A Trick to Reduce Processing Time on AWS Lambda from 5 Minutes to 300 Milliseconds
At the beginning of 2016, Jean Lescure, Senior Software Engineer and Architect at Gorilla Logic, watched a 3GB file containing five million rows of data churn through Amazon Web Services’ Lambda serverless computing service. He knew that operation, as it stood then, wouldn’t scale to larger files, and wondered if he could get it to run faster. By the Stream Conference held September in San Francisco, Lescure had dropped the time to 300 milliseconds. For Gorilla Logic’s client, a large aerospace company that has a throughput of 2 petabytes of data per year, that’s nothing short of astonishing. Can others replicate his success?
They can, according to Lescure, speaking at the conference. He started his talk by launching the demo from his phone app. It consisted of two apps side-by-side, each generating five million random rows for a file in AWS S3 bucket. He noted that one app had completed the task and went on to explain the use cases for this hack.
Lescure’s approach works fantastic for doing data migrations, he said, because you can get it done really quickly. Spin up a Lambda client that streams row by row and doesn’t lock your application. This means users can still access your app while you are migrating data in the background.
Or you can use it for tedious processing — like receiving invoices or other data in a Google drive. Or you can do ‘neural computing’ analysis and image processing, high availability, on-demand computing.
OK, but how?
So Much Data
Lescure discovered this hack working with a telecom client, another large user of data. Lescure explained that he works as an AWS full stack developer in AWS, with the skills needed in Ruby on Rails and Node.js to provide clients swift access to data.
The second app finally completed its task. Lescure pointed out the elapsed five minutes and continued.
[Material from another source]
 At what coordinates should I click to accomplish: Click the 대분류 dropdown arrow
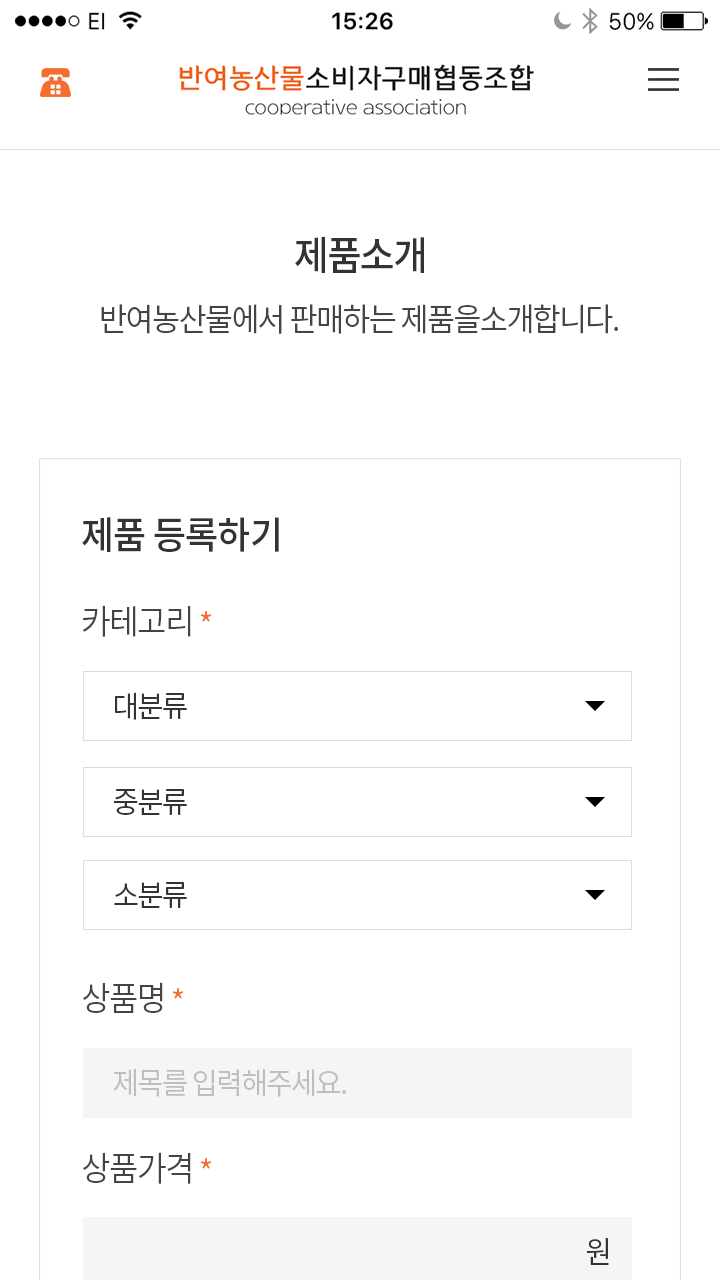(595, 706)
In approaching the company’s data requirements, he decided to go with streaming technologies. In the first iteration of his demo app, the data is streamed from the S3 (Simple Storage Service) bucket into AWS Lambda. But the more data you have in your bucket, the costlier it gets. The second iteration dropped the time from five minutes to thirty seconds by streaming data directly into Lambda, then sending output row by row. No S3 in the middle.
He used the streaming capabilities embedded in Node.js and Ruby. It’s basically about opening input and output ports to allow bytes to run from end to end without any middleware, he explained. In this case, the middleware is the Lambda app but there is no cost in getting it to disc because it only runs in memory.
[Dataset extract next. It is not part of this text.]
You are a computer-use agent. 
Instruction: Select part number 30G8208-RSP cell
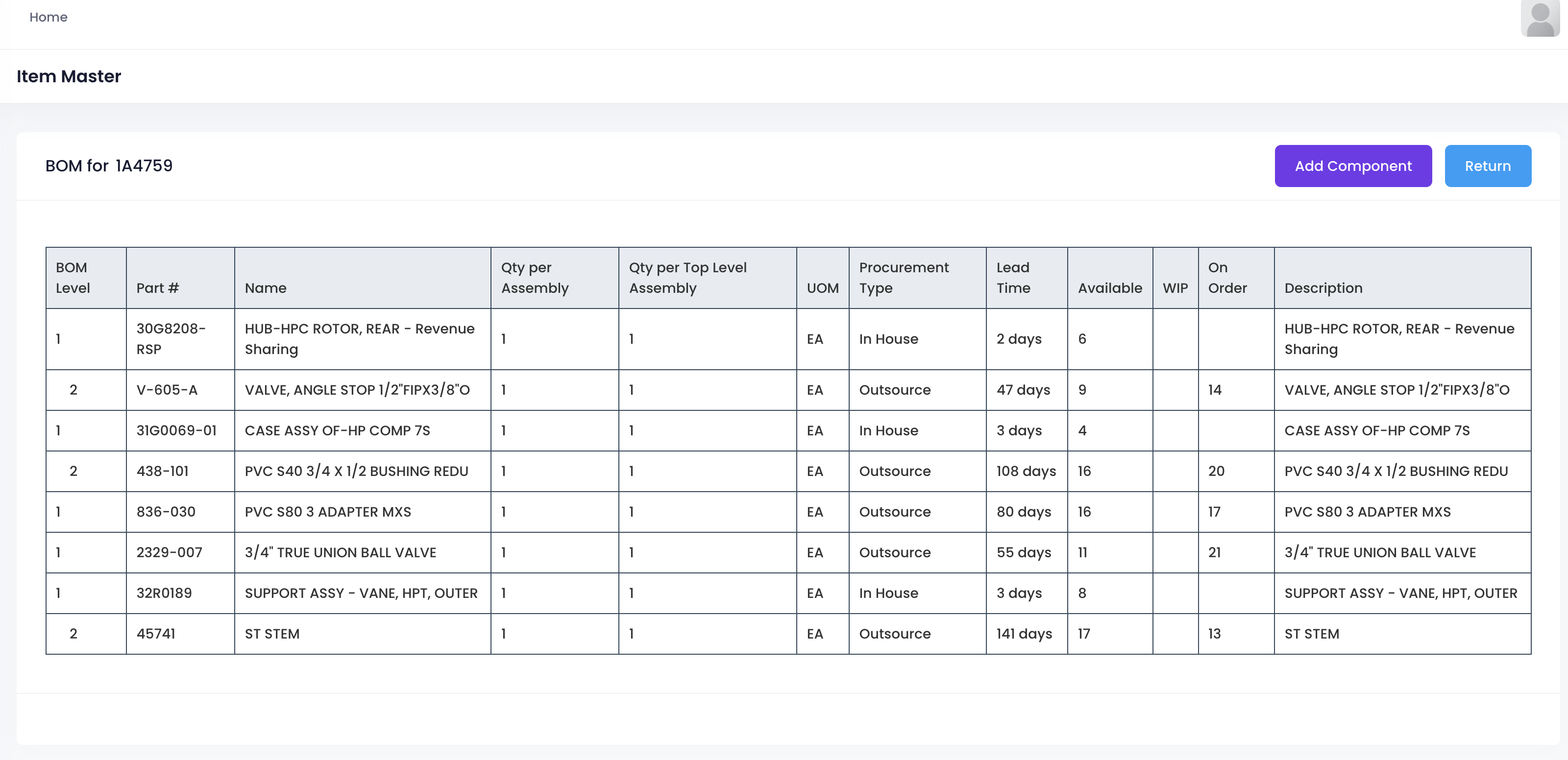point(171,339)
After this startling improvement, he decided to optimize each and every step, further cutting the processing time.
Getting to 300 Milliseconds
In testing, Lescure found that uncompressing files were one of the more costly parts in the process. By simply removing compression, he got them 80 percent to the 300-millisecond mark.
Of course, the idea needs to be sold to the client who thinks the files need to reside in the S3 bucket for safeguarding against loss in transit. He explained that they could have as much redundancy on the database as needed, but if the client needed redundancy in the S3 bucket, later on, another Lambda instance could be spun up to compress the files and send them back to S3.
By moving around the workload a little bit, the processing time could drop.
Lescure explained that when you do an insert on a regular database, it will check the schema using extremely optimized algorithms and pieces of code. But the database instances that Amazon spins up are not optimized for computing, so doing any analysis, especially on the schema side of things, will generate a cost in performance. That’s where the Lambda can save the day, offering the ability to do schema validation much more rapidly, with a few extra instances.
By reducing the computing power on the database side and upping the computing power on the Lambda side, Lescure was able to cut processing time to under the one-second mark, even when managing gigabytes of data.
It was that simple.